Nothing but the lines from the one containing "At what coordinates" to the final line of the entries should appear, copied exactly and without pictures.

==== SUPPLIED INFORMATION

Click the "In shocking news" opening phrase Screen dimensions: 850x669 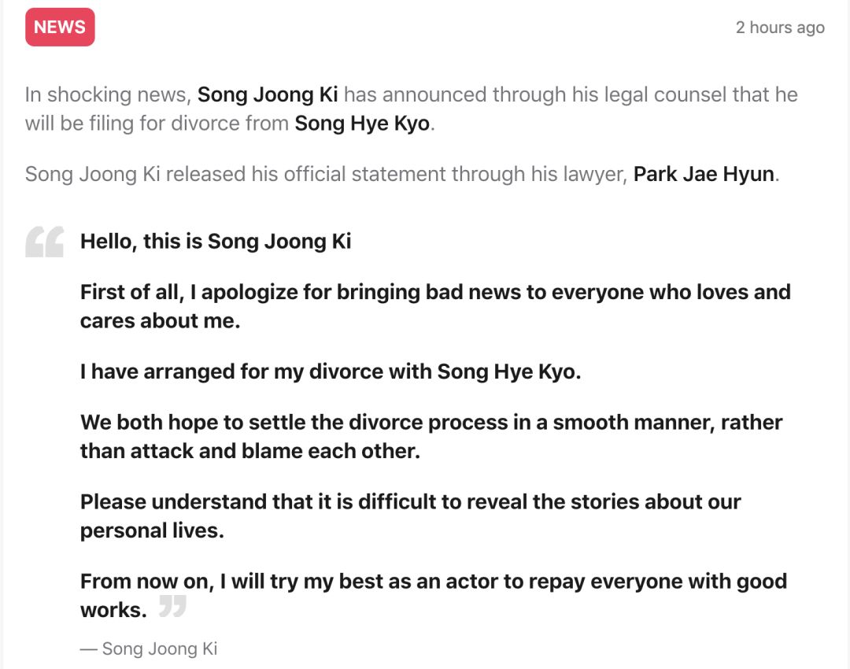point(108,95)
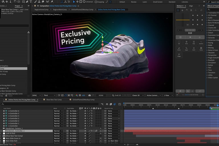Click the fx switch on Controller 2 layer
Viewport: 219px width, 146px height.
[92, 121]
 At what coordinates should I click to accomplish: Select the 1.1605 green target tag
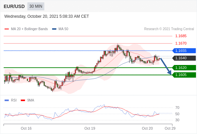click(x=184, y=75)
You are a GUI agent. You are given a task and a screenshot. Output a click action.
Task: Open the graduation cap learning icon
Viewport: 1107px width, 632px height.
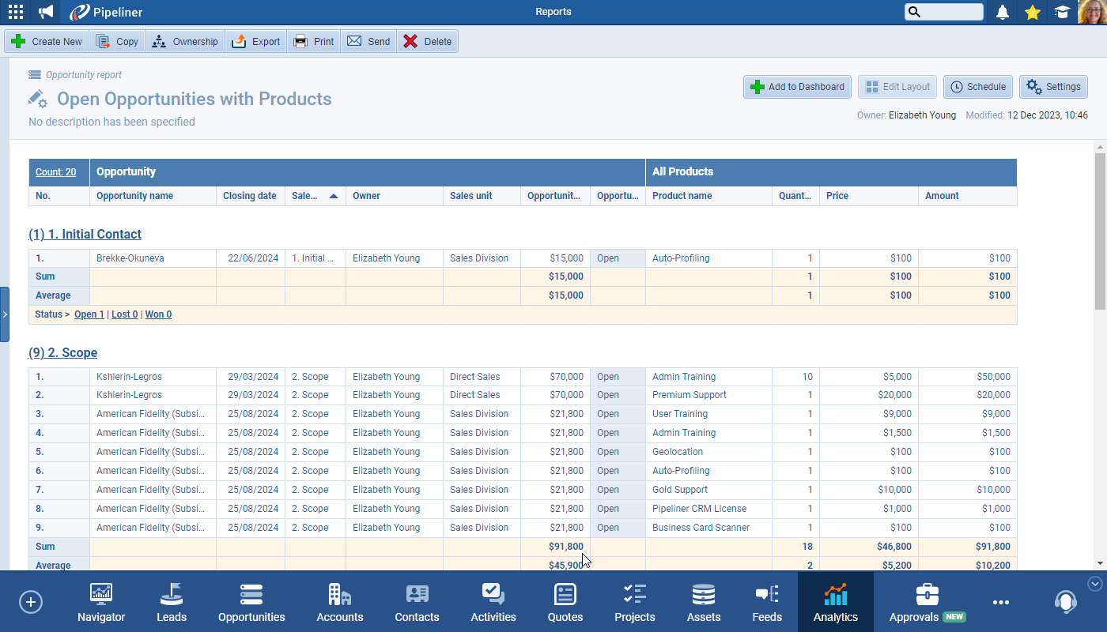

========

§ **SOLUTION TO THIS TASK**
 At what coordinates should I click to accomplish: Select the 1.1605 green target tag
click(x=184, y=75)
You are a GUI agent. You are given a task and a screenshot. Output a click action.
Task: Open the graduation cap learning icon
Viewport: 1107px width, 632px height.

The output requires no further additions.